This repository contains the source code to reproduce the simulation and benchmark in FusionSeeker paper of Chen et al. To install/use FusionSeeker, please visit https://github.com/Maggi-Chen/FusionSeeker/
This script was used for simulating cancer transcriptome with gene fusions. Normal transcripts are randomly assigned to three groups with low/medium/high expression levels. 300 genes are randomly selected and paired to 150 gene fusions. 100 gene fusions are assigned with both breakpoints in exons, and 50 gene fusions have one breakpoint in exon and 1 breakpoint in intron. 150 fused transcripts are also randomly assigned to low/medium/high expression groups.
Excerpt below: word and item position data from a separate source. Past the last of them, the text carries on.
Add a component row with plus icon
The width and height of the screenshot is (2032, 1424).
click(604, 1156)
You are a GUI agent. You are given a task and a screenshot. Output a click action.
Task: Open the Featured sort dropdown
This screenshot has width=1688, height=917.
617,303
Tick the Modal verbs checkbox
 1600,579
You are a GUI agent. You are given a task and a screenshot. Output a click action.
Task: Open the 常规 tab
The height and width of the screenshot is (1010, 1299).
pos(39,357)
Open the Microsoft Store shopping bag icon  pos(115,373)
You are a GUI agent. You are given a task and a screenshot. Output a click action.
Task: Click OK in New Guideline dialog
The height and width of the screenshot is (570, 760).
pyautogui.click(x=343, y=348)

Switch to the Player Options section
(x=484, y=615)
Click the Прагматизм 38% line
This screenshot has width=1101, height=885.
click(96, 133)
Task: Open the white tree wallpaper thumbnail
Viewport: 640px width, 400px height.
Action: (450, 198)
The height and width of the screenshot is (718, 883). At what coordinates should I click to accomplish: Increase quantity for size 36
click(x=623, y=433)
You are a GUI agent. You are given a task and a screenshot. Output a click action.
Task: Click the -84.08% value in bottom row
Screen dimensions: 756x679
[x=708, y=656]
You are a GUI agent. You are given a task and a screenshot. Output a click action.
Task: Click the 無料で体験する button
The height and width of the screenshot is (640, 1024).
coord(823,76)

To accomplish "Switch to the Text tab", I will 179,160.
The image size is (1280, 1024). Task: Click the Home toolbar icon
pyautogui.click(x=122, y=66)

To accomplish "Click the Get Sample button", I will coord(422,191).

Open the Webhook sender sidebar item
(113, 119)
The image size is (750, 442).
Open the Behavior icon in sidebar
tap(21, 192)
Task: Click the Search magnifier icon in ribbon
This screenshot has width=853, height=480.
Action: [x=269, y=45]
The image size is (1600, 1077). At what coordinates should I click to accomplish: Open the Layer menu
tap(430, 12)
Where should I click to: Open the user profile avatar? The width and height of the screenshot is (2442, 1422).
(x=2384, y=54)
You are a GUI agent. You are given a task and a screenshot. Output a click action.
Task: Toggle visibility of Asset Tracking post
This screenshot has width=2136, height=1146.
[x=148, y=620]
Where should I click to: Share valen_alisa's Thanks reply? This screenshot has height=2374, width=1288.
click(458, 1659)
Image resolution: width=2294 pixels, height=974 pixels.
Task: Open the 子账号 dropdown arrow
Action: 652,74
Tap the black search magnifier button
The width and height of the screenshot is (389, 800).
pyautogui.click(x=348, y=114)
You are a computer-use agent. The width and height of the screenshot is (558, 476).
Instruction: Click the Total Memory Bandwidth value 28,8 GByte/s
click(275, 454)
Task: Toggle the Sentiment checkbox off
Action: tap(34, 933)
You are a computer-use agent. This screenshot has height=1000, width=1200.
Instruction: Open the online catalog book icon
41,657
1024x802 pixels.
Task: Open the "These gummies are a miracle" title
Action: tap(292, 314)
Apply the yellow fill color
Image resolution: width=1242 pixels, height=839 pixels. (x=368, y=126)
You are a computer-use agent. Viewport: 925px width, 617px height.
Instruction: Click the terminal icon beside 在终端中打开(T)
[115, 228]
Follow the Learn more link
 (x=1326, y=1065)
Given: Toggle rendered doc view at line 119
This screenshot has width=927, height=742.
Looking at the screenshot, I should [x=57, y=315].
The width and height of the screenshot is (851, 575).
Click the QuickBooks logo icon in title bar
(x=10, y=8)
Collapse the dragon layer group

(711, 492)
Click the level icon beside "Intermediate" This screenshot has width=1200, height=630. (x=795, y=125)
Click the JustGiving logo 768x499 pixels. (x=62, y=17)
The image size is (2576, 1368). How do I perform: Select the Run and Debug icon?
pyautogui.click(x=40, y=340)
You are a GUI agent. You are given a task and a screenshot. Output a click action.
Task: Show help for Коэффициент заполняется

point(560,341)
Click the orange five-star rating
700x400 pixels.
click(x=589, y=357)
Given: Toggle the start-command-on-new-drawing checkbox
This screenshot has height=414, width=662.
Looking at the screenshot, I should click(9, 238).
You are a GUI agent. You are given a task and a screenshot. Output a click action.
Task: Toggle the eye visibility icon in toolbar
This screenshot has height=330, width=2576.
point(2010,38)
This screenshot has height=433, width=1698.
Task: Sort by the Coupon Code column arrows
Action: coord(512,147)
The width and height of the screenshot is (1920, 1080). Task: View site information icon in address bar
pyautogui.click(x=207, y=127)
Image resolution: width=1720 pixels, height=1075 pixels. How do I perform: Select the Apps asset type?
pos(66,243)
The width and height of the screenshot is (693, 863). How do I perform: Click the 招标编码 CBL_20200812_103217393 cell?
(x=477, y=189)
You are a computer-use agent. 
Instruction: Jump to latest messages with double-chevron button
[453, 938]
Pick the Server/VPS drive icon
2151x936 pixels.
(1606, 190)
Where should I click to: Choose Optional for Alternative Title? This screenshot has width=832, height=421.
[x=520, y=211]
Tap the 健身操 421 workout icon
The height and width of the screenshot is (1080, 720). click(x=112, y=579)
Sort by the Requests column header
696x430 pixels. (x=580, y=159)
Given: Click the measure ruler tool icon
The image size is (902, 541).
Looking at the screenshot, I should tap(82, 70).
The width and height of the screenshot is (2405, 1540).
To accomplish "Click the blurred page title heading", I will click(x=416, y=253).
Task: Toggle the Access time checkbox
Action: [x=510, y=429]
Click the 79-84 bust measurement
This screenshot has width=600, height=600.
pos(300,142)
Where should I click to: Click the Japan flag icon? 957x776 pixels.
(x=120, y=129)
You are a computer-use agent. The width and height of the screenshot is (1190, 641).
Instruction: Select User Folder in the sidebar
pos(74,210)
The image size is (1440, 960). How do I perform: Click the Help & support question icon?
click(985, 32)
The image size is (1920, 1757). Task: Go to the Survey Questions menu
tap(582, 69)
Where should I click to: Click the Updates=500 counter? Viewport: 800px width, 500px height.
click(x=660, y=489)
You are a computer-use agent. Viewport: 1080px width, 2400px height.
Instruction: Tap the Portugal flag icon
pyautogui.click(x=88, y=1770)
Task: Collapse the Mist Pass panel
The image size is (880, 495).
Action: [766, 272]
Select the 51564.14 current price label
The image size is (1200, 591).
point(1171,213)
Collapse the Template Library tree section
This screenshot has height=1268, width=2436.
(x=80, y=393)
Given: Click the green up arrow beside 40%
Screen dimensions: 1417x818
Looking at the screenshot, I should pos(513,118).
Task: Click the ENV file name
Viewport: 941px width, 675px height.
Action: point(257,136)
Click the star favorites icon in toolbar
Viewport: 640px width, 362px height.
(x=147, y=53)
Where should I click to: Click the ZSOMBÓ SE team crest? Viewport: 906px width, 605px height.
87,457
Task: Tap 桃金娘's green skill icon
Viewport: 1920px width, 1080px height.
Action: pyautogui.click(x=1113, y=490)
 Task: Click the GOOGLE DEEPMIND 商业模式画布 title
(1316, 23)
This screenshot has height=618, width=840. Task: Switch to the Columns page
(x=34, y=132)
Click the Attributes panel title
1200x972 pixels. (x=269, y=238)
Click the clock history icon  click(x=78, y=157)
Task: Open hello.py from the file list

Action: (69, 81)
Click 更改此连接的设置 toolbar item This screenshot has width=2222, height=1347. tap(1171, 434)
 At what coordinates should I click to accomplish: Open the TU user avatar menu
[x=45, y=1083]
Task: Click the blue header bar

The output file of this script includes three FASTA files, which can then be used for sequencing read simulation.
This script was used for extracting gene fusion calls from jaffal's CSV output. Only 'HighConfidence' and 'LowConfidence' gene fusions are kept for comparison. Gene fusions with "PotentialTransSplicing" tag are filtered.
This script was used for extracting gene fusion calls from LongGF's output in its log file.
This script was used for benchmarking gene fusion discovery accuracy in both simulated and real datasets. Gene fusion calls from each tool are compared to the ground-truth gene fusion list. Two events are considered as 'match' if the two genes are identical. Number of true-positive calls is used for calculation of recall, precision, and F1 score.